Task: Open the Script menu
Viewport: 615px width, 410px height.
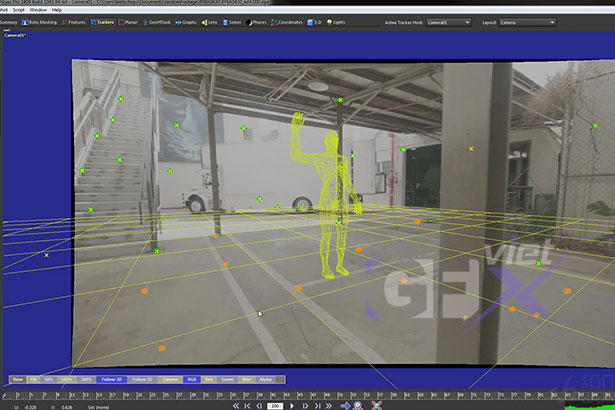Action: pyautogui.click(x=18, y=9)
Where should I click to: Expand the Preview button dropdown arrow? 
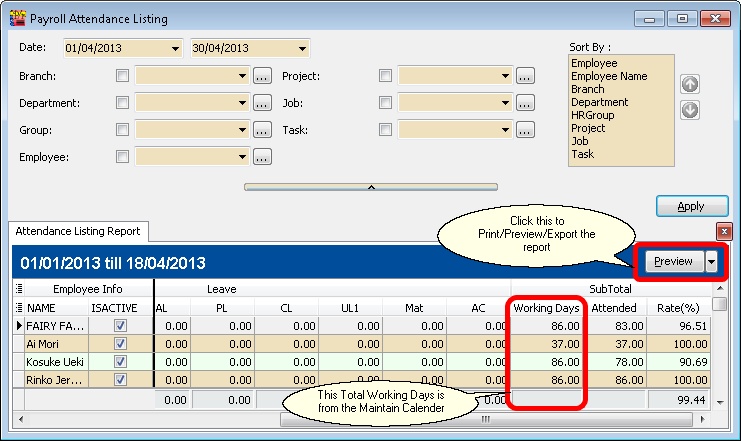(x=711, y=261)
...
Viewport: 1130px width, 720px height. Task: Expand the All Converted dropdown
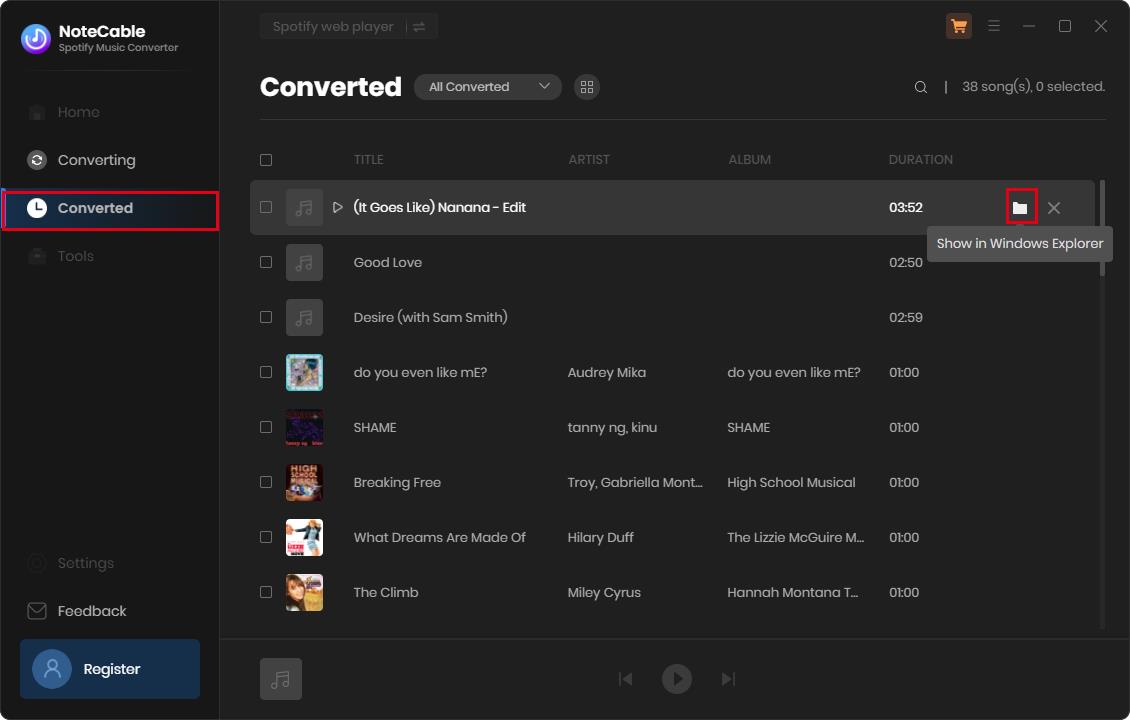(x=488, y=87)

INSTRUCTIONS FOR THE TASK ->
Recast the part of the listing that opens with the line containing "Task: Open the Script menu" and closes with the line containing "(x=711, y=261)" as a two-column CSV with the headers text and answer. Give one row per answered entry, with each value in a single quoted field, line breaks turned into spaces, and the pictures left out.

FINISHED ANSWER ->
text,answer
"Task: Open the Script menu Viewport: 615px width, 410px height.","Action: pyautogui.click(x=18, y=9)"
"Where should I click to: Expand the Preview button dropdown arrow?","(x=711, y=261)"